I’m a big proponent of whole foods and so-to-speak clean foods, but I think your emotional state plays a huge part in your wellbeing. And the Blue Zones point toward the same.
After I cured my hands of RSI, I went to Chateau Marmont and ordered a cheese platter. I was so relieved, because for the first time, I wasn’t scared that eating a “normal” diet would kill me. I had been obsessed with finding a diet to cure disease, because I somehow always thought that the answer lied in nature. And while I never stuck to being 100% raw, nor thought it was necessary, I’d always had it in the back of my head that I wasn’t sure what I was supposed to be eating. That I could accidentally do myself harm. My mom died form cancer in her thirties, so I was, I guess, always trying to answer the question “why?”

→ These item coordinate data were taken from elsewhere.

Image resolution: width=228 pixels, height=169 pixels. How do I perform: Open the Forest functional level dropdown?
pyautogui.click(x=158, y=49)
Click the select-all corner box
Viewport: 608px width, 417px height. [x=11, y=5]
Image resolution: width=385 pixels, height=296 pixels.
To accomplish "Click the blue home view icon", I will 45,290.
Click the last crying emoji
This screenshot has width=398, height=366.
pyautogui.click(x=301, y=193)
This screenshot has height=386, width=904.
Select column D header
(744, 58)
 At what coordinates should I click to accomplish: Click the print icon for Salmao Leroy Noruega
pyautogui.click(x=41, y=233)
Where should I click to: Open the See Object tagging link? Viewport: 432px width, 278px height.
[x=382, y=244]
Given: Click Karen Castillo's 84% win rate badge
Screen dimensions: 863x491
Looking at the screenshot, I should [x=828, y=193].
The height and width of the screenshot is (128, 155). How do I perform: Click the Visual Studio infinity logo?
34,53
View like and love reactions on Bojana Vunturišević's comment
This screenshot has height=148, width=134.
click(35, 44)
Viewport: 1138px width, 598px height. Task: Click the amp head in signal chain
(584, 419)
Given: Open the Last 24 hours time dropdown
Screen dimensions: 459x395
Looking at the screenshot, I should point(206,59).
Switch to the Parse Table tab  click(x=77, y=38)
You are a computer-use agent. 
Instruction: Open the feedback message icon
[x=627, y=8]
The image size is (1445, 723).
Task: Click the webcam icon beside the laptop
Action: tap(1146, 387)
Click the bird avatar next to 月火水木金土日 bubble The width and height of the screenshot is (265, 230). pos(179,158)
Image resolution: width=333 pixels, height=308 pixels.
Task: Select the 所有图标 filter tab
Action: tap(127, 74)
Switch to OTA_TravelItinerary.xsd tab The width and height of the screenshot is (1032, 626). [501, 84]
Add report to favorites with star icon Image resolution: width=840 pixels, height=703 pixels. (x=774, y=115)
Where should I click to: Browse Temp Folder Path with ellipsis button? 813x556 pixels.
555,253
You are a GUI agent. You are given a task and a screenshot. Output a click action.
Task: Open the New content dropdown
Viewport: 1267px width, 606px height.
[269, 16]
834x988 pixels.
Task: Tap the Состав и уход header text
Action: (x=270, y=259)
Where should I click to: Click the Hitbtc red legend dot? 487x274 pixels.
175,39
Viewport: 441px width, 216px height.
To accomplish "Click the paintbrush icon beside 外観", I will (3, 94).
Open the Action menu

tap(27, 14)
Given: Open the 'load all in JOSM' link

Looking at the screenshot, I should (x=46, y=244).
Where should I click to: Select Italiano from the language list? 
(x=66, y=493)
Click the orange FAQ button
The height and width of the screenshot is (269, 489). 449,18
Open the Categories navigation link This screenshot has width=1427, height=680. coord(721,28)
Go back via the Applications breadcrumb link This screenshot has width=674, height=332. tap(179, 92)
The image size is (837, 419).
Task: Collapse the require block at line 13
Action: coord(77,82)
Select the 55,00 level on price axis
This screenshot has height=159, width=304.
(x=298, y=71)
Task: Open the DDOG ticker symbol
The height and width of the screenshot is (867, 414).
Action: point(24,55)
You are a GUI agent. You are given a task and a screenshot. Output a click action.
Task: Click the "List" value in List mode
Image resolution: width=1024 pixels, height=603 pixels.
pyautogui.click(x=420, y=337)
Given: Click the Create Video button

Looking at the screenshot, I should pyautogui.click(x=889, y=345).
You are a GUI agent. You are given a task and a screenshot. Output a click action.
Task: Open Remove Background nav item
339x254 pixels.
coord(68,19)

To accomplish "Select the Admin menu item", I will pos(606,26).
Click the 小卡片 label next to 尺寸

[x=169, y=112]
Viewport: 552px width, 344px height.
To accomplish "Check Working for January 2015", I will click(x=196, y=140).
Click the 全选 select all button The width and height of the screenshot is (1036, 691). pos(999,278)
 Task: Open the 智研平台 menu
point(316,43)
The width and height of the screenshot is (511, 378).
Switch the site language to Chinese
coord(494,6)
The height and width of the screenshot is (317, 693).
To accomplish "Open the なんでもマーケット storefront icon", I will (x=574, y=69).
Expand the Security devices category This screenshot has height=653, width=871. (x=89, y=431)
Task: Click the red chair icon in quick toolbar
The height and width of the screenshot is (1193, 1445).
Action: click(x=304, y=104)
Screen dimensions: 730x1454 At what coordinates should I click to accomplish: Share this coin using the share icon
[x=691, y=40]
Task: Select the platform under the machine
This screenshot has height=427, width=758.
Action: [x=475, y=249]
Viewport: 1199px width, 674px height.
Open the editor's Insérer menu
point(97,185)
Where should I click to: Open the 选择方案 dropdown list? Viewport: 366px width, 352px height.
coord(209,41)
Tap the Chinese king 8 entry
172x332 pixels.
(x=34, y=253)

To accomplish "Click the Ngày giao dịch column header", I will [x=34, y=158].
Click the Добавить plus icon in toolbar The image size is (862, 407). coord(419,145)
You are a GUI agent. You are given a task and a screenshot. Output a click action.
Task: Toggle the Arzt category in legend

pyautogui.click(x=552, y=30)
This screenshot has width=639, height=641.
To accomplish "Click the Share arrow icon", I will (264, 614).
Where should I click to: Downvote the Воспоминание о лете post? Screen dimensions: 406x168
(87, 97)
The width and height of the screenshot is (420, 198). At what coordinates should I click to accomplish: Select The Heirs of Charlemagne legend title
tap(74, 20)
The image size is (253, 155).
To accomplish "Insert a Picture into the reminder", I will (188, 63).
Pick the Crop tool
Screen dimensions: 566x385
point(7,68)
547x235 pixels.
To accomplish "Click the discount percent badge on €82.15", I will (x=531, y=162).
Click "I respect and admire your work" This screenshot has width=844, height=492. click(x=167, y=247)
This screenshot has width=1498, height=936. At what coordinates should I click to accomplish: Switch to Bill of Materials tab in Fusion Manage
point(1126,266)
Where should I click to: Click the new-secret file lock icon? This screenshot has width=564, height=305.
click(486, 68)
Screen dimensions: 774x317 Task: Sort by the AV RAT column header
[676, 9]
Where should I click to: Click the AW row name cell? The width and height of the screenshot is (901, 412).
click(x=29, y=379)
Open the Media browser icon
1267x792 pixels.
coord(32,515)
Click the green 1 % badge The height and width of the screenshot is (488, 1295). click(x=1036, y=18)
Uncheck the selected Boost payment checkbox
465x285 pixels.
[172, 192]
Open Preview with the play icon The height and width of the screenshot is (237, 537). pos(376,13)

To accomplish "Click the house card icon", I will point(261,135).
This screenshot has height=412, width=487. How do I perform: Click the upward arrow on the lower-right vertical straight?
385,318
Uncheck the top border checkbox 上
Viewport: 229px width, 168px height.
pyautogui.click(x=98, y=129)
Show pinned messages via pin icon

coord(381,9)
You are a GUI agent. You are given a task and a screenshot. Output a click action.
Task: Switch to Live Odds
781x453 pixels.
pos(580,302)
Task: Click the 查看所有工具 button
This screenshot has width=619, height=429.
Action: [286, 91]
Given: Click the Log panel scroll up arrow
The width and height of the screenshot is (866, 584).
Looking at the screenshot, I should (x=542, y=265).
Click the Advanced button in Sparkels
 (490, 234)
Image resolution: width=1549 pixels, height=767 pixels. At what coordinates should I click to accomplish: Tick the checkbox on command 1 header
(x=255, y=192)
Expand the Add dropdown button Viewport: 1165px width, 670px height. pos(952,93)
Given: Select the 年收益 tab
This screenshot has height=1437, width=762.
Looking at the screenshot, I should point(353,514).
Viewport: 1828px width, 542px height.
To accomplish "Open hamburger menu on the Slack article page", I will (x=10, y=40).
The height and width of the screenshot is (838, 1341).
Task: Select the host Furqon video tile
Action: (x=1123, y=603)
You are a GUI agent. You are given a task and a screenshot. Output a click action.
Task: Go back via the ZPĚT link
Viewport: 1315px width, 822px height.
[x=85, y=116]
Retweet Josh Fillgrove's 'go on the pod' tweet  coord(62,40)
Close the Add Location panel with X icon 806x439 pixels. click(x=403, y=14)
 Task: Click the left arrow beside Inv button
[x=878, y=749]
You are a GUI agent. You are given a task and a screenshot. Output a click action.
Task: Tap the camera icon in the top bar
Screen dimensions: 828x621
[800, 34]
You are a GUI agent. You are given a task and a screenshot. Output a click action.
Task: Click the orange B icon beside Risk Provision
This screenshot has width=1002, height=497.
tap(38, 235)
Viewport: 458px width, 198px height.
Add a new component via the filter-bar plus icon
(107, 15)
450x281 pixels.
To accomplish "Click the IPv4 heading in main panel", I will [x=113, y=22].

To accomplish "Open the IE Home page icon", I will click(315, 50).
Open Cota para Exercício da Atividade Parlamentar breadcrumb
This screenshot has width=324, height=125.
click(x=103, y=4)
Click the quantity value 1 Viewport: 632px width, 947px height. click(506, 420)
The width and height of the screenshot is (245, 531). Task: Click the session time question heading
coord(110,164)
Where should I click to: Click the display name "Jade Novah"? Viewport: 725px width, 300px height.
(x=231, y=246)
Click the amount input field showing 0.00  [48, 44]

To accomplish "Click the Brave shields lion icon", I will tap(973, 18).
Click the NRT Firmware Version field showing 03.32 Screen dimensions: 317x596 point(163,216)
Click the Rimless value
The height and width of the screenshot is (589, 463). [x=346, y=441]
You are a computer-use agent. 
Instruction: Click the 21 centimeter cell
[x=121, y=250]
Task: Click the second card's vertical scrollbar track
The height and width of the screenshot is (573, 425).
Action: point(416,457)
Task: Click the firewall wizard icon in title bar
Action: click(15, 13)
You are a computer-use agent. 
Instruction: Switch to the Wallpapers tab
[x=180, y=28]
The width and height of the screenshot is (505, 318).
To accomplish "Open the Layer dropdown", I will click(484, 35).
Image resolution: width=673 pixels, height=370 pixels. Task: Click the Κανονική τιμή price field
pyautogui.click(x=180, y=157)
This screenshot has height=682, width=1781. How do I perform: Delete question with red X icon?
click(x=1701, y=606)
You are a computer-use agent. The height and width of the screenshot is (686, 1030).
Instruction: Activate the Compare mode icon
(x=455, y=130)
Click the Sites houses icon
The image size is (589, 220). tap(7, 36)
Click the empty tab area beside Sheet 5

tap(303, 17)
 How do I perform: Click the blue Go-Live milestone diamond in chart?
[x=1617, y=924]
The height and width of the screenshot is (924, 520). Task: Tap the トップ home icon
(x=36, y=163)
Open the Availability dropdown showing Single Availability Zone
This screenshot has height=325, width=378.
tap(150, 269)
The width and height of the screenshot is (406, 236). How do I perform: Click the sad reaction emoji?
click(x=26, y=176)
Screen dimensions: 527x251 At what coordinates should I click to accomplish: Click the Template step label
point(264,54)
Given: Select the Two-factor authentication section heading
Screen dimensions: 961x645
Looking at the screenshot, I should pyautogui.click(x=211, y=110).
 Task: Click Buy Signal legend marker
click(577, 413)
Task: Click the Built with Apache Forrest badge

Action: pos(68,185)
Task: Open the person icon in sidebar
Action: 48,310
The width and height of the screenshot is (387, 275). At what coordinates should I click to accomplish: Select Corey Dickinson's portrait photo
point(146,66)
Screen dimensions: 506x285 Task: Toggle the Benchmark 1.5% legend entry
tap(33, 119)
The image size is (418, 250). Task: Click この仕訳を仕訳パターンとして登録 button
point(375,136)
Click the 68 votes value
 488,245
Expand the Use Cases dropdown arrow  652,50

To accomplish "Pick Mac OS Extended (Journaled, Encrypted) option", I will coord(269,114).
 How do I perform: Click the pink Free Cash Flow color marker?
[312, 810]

I still don’t have the answer to that, but I believe spending time outdoors, sleeping well, exercising, living with as little stress as possible, a good social life, removing chemical toxins from our body and cleaning products as well as home environment, dealing with your emotions and learning to express dissatisfaction/anger in a way where you go beyond the anger to share what you’re truly feeling all form part of what leads to a long and happy life. That’s not to say we get it all right, all the time. We all go through periods of stress, periods where we might not have access to the kind of foods we’d like to eat, periods where we don’t have as much time for social life as we’d like and so forth. That’s fine. So long as we strive to find balance. So long as we know what we’re working to achieve and not go off on a tangent that lasts for years.